Inspired By Writing Exercises for "Silence"

1) Look at this list of backhanded compliments. You can do better than that, right? Take one of theirs and improve on it or write one you've heard or just thought of. Now write a poem in which you are explaining to someone who just witnessed a 'polite' conversation, the true undercurrent, the 'unsaids' of what just was witnessed. One way would be to follow the model of the poem "Silence" and use the last couple lines or single stanza to express that the negative meaning of that backhanded compliment is the actual intended meaning, and use the bulk of the poem to recount something about that person either being petty, selfish, whatever bad characteristic or moral failing would be the proper context for the witness to conclude that the backhanded complimenter had indeed meant it negatively. How sassy, how rude!

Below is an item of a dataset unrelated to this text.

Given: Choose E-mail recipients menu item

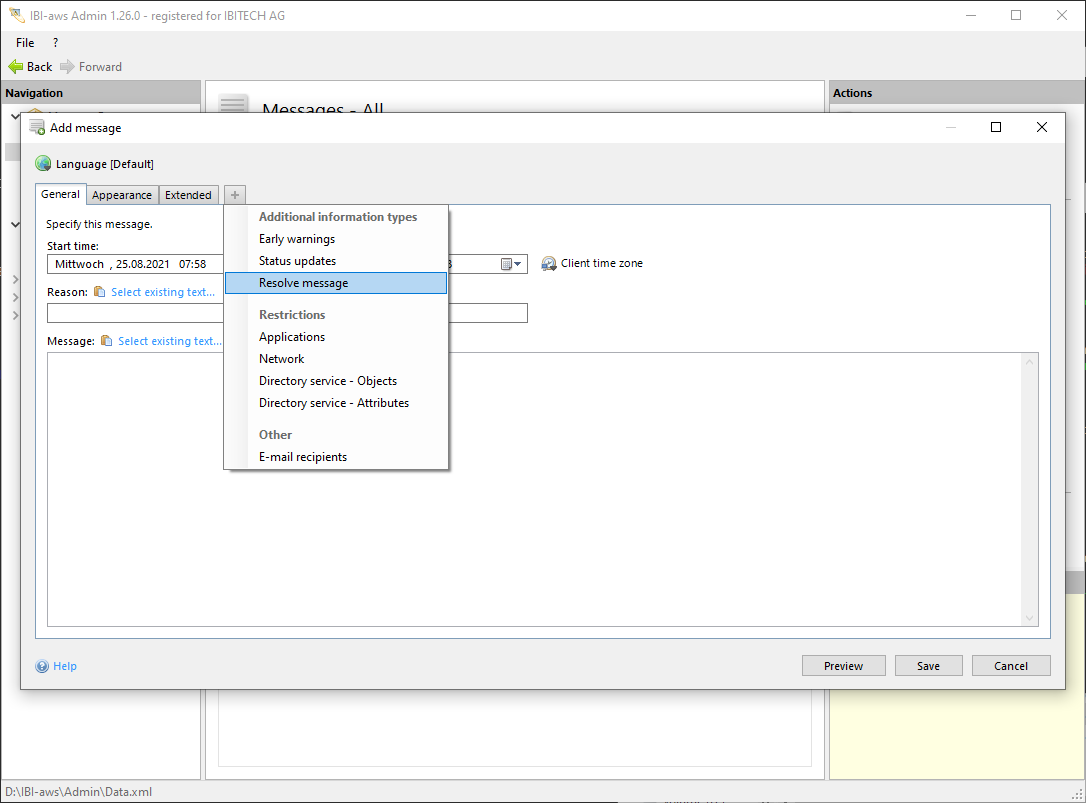Looking at the screenshot, I should (x=303, y=457).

2) Title Mania: Write your own story or poem titled "Silence". Include at least one instance where one character is quoting something said 'off-screen'.
3) Write a piece in which one of the characters is the sort of cold character as the father. One that prides themselves on being cultured and knowledgeable and not outwardly showing emotions. Put him into some danger, test him. Does he crack? Or is he calmly smoking a cigar on deck as the Titanic goes under?

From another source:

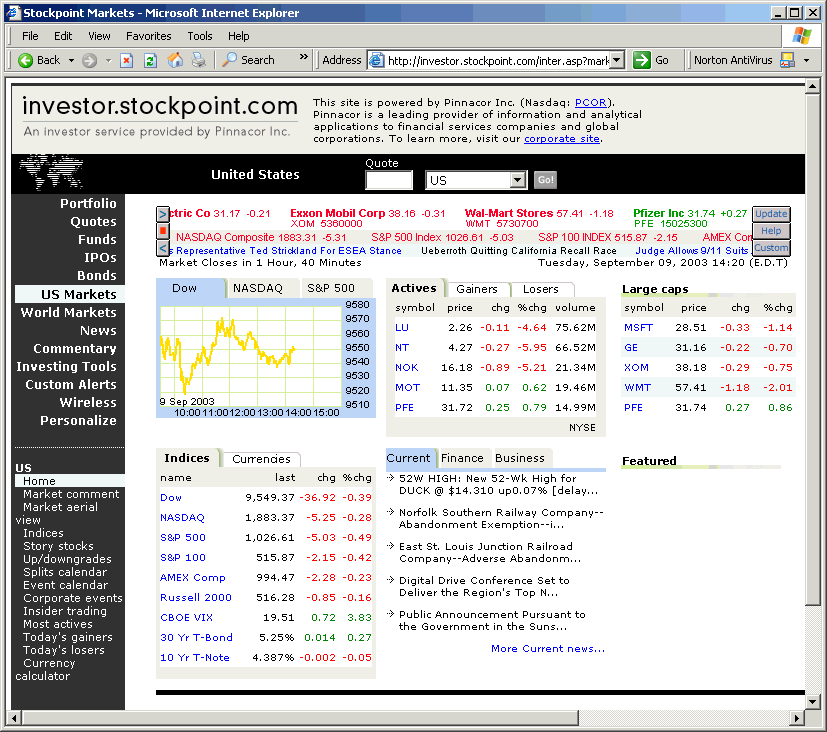The height and width of the screenshot is (732, 827).
Task: Click the horizontal scrollbar at page bottom
Action: click(400, 718)
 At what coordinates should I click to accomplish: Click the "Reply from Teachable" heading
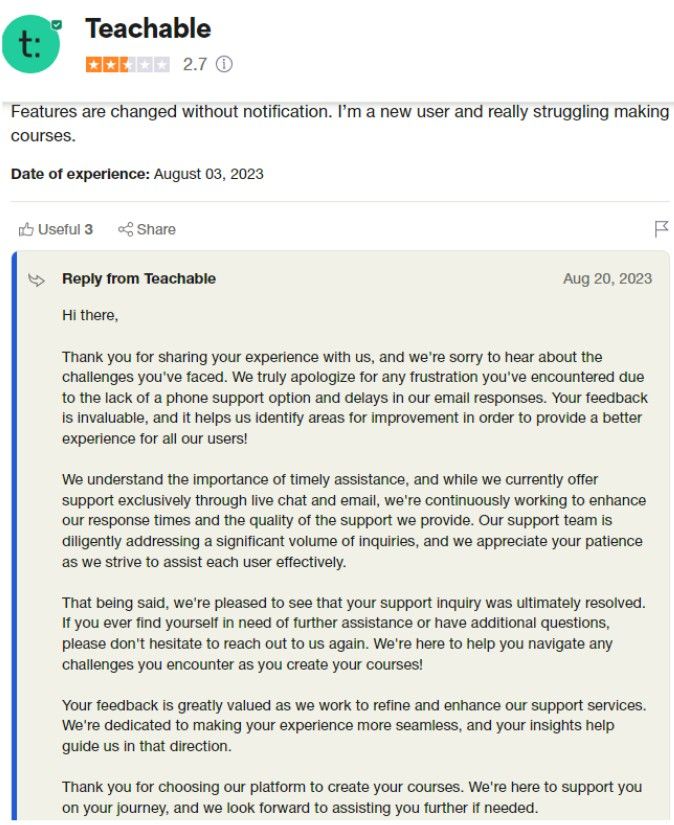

4) Structural Reproduction: Write a 14-lined poem in which the 7th, 11th and 13th lines are significantly longer than the other lines. For a bonus include a soft caesura between lines 8 and 9, and some sort of hard turn or especially surprising language in line 13.
5) Write a vignette or narrative piece about 'going home to visit the parents' either with a new significant other, an old friend, or a familiar significant other. Give vivid details and be sure to include at least one scent. Not that we got that here, but hey, this is 'inspired by' not imitating.
6) Set a piece in the "Glass Flowers" exhibit at the Harvard Museum of Natural History. It could be a class trip told from one of many perspectives. A visitor enthralled, a bored one. A museum docent leading a tour, someone recalling a childhood visit, whatever. But read a little about the place and write some good plant descriptions. Get some real botanical terms and good adjectives.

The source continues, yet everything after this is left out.